Marchant, sans s’être donné le mot, avec une lenteur
calculée, elles avaient laissé la Reine prendre de l’avance sur elles, non
point tant par respect que pour donner aux regards tout le temps de s’attarder
sur leurs attraits. L’une blonde et la taille mignonne, l’autre grandette et
brune, elles avaient le droit, elles aussi, en tant que princesses du sang, aux
robes fleurdelysées des Enfants de France et leurs mains gantées reposant avec
nonchalance sur les renflements jumeaux de leurs vertugadins, elles avançaient
en ondulant avec une grâce acquise à danser dès l’âge le plus tendre les
ballets de la cour. L’œil en fleur et comme innocent des désirs qu’elles
suscitaient, elles inclinaient la tête de côté dans une attitude qui évoquait
l’abandon.

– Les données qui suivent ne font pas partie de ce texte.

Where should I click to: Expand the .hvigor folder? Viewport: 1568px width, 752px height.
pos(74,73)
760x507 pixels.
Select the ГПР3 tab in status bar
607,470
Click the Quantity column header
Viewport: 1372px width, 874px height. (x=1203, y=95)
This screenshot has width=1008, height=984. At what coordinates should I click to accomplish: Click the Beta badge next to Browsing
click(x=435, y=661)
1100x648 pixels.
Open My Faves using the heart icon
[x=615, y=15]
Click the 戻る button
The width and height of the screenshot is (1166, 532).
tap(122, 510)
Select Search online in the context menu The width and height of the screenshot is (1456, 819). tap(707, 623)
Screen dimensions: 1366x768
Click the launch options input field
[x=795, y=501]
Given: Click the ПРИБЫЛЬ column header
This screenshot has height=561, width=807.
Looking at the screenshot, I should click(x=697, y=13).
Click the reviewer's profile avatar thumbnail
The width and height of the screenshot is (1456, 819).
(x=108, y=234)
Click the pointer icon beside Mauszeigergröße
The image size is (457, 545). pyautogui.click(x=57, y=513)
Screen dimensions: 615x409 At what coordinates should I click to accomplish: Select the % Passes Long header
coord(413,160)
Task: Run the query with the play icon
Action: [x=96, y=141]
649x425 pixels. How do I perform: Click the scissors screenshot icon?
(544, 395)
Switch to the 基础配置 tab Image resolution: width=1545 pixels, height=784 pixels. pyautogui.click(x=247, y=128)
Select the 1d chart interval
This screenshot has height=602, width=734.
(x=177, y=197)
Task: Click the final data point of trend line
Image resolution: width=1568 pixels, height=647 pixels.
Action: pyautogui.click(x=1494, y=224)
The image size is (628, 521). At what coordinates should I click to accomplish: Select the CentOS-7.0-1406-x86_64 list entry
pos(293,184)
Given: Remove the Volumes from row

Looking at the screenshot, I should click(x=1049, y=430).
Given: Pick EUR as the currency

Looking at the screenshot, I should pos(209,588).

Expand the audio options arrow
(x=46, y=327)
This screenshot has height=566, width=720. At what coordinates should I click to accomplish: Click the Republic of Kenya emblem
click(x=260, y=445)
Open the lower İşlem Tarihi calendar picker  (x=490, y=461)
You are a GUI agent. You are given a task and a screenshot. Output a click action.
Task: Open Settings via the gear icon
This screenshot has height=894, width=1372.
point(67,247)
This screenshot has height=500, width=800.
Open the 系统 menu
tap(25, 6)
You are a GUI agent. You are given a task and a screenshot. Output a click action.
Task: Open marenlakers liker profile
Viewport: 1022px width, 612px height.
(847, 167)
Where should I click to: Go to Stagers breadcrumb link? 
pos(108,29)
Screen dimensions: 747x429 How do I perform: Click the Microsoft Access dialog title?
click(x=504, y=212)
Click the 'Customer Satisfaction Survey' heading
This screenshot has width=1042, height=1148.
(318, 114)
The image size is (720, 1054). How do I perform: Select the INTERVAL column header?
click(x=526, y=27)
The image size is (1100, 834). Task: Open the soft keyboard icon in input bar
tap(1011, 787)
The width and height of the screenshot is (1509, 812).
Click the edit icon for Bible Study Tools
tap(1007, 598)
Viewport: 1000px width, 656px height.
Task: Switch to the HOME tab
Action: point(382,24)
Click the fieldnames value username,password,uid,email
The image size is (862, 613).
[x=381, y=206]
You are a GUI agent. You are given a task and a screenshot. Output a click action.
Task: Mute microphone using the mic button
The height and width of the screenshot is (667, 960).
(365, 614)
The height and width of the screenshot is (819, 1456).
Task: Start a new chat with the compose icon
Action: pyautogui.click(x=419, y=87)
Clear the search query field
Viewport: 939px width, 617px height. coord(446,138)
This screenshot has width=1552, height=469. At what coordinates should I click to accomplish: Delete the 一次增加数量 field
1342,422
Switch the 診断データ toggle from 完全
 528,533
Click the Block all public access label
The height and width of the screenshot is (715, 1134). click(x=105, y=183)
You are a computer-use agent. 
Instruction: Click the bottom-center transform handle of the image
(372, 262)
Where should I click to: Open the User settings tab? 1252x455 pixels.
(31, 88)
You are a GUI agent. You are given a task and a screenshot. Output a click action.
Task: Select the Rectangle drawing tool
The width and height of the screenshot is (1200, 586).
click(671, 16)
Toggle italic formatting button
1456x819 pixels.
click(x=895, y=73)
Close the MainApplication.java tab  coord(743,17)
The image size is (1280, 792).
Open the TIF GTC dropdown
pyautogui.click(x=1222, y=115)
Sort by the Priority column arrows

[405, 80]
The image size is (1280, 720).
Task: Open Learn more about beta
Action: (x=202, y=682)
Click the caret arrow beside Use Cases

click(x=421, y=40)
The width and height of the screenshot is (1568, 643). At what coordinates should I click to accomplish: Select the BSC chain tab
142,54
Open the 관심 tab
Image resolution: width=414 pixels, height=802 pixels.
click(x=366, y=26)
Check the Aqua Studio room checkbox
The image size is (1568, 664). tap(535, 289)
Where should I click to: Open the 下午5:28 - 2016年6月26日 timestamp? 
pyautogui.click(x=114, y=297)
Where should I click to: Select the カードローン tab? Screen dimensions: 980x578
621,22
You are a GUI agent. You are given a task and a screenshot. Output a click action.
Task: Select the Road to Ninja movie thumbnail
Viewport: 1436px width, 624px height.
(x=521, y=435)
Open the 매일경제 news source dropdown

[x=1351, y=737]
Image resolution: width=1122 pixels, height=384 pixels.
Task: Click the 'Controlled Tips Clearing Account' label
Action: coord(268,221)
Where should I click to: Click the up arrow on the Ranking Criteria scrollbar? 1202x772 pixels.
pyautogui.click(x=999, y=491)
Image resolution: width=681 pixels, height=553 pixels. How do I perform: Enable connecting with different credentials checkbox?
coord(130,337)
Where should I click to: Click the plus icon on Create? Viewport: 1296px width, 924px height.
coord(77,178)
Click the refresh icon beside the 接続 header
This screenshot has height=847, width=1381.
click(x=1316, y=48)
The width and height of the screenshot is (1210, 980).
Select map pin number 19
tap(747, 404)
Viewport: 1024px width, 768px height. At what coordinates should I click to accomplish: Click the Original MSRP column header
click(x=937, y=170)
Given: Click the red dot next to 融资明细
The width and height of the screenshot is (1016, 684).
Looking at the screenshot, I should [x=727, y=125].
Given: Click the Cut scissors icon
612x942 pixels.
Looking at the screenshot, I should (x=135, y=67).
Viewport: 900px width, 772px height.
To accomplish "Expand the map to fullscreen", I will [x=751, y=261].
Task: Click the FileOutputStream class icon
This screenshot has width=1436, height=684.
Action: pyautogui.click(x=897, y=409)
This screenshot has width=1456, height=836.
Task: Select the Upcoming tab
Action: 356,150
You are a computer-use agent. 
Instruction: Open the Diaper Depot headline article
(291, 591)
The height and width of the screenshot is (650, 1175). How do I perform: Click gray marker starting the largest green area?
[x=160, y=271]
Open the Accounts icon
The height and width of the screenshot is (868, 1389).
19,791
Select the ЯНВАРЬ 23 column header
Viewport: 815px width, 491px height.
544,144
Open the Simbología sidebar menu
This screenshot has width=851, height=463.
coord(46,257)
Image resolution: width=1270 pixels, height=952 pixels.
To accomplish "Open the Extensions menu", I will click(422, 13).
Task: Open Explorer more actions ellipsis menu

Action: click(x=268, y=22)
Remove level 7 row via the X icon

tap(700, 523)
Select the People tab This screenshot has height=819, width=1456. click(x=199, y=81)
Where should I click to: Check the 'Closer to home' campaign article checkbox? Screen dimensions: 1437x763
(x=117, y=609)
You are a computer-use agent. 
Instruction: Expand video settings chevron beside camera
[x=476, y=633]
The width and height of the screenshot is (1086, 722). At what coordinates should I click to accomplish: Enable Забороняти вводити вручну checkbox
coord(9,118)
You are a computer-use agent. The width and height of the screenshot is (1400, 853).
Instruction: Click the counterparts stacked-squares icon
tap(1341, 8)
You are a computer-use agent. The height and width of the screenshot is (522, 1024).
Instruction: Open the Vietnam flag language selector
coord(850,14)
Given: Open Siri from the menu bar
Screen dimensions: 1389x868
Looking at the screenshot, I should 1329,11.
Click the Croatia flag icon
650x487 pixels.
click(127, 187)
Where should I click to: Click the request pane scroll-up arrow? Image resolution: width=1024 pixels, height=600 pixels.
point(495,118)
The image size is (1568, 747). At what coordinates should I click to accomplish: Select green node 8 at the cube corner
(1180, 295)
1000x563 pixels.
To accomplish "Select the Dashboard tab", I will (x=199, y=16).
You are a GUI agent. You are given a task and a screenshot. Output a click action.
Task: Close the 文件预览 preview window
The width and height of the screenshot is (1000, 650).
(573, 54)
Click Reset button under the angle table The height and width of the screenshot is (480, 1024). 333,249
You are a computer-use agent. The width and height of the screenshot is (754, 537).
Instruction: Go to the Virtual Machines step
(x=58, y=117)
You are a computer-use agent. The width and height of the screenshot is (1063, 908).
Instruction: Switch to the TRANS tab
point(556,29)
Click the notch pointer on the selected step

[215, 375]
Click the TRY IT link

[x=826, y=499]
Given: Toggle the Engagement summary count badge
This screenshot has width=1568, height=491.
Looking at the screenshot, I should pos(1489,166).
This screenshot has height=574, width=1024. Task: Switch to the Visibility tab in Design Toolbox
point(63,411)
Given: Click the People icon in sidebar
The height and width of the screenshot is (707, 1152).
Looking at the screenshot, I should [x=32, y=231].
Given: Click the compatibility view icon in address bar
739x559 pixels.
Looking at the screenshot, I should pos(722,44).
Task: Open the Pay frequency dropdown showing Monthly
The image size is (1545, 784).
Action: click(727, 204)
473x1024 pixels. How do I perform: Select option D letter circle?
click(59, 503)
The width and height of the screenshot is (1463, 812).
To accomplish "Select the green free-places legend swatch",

Au fur et à mesure de leur approche, elles ralentirent encore leur
marche et quand elles furent à quelques pas du Roi, mais cela peut-être avait
été concerté, elles se mirent à faire, en souriant à demi, quelques petites
mines confuses, comme si elles eussent voulu compenser la hauteur de la Reine
par une contrition muette. Le Roi n’y résista pas. Il applaudit. La cour
aussitôt l’imita avec une chaleur qu’on n’eût pas espérée de courtisans aussi
affamés.
— Comment comprendre les Français ? dit un
gentilhomme roide et grave avec un fort accent espagnol. Les dames les font
attendre cinq heures, et ils les applaudissent.